Part 27: Analysing The Amount Of Transactions On The STEEM Blockchain In Parallel
This tutorial is part of a series where different aspects of programming with steem-python
are explained. Links to the other tutorials can be found in the curriculum section below. This part will explain how to perform a multi threaded block analysis of the STEEM Blockchain
with a MySQL
database.
Repository
https://github.com/steemit/steem-python
What will I learn
- Store data in parallel
- MySQL blocking
- Reduce RAM consumption
- Plotting data
Requirements
- Python3.6
steem-python
- MySQL
- PHPMyAdmin
- Matplotlib
Difficulty
- intermediate
Tutorial
Preface
The tutorial builds on the previous two tutorials: Part 21: Use Multi Threading To Analyse The Steem Blockchain In Parallel and Part 26: Retrieving Data From The STEEM Blockchain And Storing Into A MySQL Database.
STEEM
has a block time of 3 seconds, that means that every day 28 800 new blocks are created. Analysing those in serial
will take a long time. A better way to do so would be in parallel
. Doing so will drastically improve performance but also introduce new problems which will be discussed in this tutorial.

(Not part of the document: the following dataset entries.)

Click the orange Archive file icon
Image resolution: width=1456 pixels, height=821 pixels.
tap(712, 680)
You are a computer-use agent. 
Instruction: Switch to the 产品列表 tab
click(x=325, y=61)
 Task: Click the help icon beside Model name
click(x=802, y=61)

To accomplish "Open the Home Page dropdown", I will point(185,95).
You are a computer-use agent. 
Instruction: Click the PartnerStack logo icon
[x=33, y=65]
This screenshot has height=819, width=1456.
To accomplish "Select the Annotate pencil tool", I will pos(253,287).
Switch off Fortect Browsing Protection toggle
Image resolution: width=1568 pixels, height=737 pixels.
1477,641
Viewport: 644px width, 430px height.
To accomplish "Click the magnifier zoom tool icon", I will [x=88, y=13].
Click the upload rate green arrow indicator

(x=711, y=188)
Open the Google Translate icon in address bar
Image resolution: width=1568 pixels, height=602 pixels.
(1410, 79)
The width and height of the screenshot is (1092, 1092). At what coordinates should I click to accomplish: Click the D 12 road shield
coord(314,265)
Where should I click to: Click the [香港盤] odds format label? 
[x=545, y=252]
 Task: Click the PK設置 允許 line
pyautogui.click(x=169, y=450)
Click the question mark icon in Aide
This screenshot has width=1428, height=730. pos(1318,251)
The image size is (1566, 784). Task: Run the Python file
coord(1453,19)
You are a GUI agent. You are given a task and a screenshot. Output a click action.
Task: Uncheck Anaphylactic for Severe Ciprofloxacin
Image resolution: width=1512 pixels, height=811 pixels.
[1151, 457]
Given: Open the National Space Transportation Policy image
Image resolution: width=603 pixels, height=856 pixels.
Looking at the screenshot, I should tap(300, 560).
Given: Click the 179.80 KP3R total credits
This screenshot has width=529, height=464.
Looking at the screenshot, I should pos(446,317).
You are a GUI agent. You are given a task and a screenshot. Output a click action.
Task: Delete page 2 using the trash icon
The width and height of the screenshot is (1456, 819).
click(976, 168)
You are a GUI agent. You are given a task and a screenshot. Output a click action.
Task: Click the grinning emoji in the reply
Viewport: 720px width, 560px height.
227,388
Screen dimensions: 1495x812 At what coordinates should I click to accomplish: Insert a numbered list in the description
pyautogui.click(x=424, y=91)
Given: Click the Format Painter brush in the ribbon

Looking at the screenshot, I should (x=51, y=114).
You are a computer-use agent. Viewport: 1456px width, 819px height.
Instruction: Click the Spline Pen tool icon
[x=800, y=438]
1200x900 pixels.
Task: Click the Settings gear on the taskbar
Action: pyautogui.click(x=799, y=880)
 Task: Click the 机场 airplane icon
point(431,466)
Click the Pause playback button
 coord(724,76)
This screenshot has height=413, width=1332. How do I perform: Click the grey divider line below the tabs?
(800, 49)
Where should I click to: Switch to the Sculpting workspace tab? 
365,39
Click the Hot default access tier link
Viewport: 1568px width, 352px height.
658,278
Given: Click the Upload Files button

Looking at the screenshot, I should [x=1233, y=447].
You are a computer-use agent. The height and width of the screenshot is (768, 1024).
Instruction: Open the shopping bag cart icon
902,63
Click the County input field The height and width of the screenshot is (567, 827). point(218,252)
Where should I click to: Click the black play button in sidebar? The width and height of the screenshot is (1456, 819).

This tutorial will show how to analyse a large amount of blocks
and count the amount of transactions
occurring per minute, per hour and per day. Storing all the data in a database and plotting the data afterwards.
Setup
Download the files from Github. There 3 are files analysis.py
which is the main file, database.py
which contains the interactions with the MySQL
database and plot.py
which is used to plot the generated data. analysis.py
takes two arguments that set the amount_of_blocks
and thread_amount
. It is important that the amount_of_blocks
is an even multiple of the thread_amount
. plot.py
takes one argument which sets the date
to plot the data for.
Run scripts as following:
> python analysis.py 65536 16
> python plot.py 2018-07-06
Configure the database
The code is set up to store the data in a database steem
with 3 different tables: txs_minute
, txs_hour
and txs_day
. Also a user test
with the password Test!234#
is used. Executing the code below will set everything up in the same manner. If you wish to use your own settings make sure to make the appropriate changes in database.py
.
Login as the root user:
mysql -u root -p
Create a test account, this account is used in the code:
GRANT ALL PRIVILEGES ON *.* TO 'test'@'localhost' IDENTIFIED BY 'Test!234#';
Create a new database called steem
:
CREATE DATABASE steem;
Create the tables for storing the data:
CREATE TABLE `steem`.`txs_minute` ( `id` INT NOT NULL AUTO_INCREMENT , `date` DATETIME NOT NULL , `amount` INT NOT NULL , PRIMARY KEY (`id`), UNIQUE (`date`)) ENGINE = InnoDB;
CREATE TABLE `steem`.`txs_hour` ( `id` INT NOT NULL AUTO_INCREMENT , `date` DATETIME NOT NULL , `amount` INT NOT NULL , PRIMARY KEY (`id`), UNIQUE (`date`)) ENGINE = InnoDB;
CREATE TABLE `steem`.`txs_day` ( `id` INT NOT NULL AUTO_INCREMENT , `date` DATETIME NOT NULL , `amount` INT NOT NULL , PRIMARY KEY (`id`), UNIQUE (`date`)) ENGINE = InnoDB;
Exit mysql:
\q
Store data in parallel
The amount of transactions for a given date
, hour
and minute
will be stored in 3 different tables. This allows for different resolutions for performing analysis after. The timestamp
is used as the unique key
value in a dict with a frequency counter
. All of this information is taken from the timestamp
that is located inside each block
and converted to a datetime_object
.
timestamp = block['timestamp']
datetime_object = datetime.strptime(timestamp, '%Y-%m-%dT%H:%M:%S')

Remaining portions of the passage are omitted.